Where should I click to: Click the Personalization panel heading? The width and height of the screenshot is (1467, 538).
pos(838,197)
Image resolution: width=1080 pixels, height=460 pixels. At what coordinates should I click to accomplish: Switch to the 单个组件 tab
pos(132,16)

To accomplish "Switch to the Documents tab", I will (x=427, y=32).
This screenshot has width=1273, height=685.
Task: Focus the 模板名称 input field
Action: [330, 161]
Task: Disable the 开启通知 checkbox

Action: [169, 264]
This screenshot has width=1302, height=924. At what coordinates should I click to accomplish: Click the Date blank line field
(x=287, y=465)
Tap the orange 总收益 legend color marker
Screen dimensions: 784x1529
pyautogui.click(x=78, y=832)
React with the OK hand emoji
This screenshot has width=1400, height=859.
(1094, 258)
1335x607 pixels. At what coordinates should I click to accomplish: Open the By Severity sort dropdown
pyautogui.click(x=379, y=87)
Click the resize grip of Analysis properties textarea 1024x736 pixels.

· · · ·

TASK REQUIREMENTS:
Each entry above is to be quoted exactly.

SOLUTION BELOW:
Where should I click to: Click the Personalization panel heading? The width and height of the screenshot is (1467, 538).
pos(838,197)
Image resolution: width=1080 pixels, height=460 pixels. At what coordinates should I click to accomplish: Switch to the 单个组件 tab
pos(132,16)

To accomplish "Switch to the Documents tab", I will (x=427, y=32).
This screenshot has width=1273, height=685.
Task: Focus the 模板名称 input field
Action: [330, 161]
Task: Disable the 开启通知 checkbox

Action: [169, 264]
This screenshot has width=1302, height=924. At what coordinates should I click to accomplish: Click the Date blank line field
(x=287, y=465)
Tap the orange 总收益 legend color marker
Screen dimensions: 784x1529
pyautogui.click(x=78, y=832)
React with the OK hand emoji
This screenshot has width=1400, height=859.
(1094, 258)
1335x607 pixels. At what coordinates should I click to accomplish: Open the By Severity sort dropdown
pyautogui.click(x=379, y=87)
Click the resize grip of Analysis properties textarea 1024x736 pixels.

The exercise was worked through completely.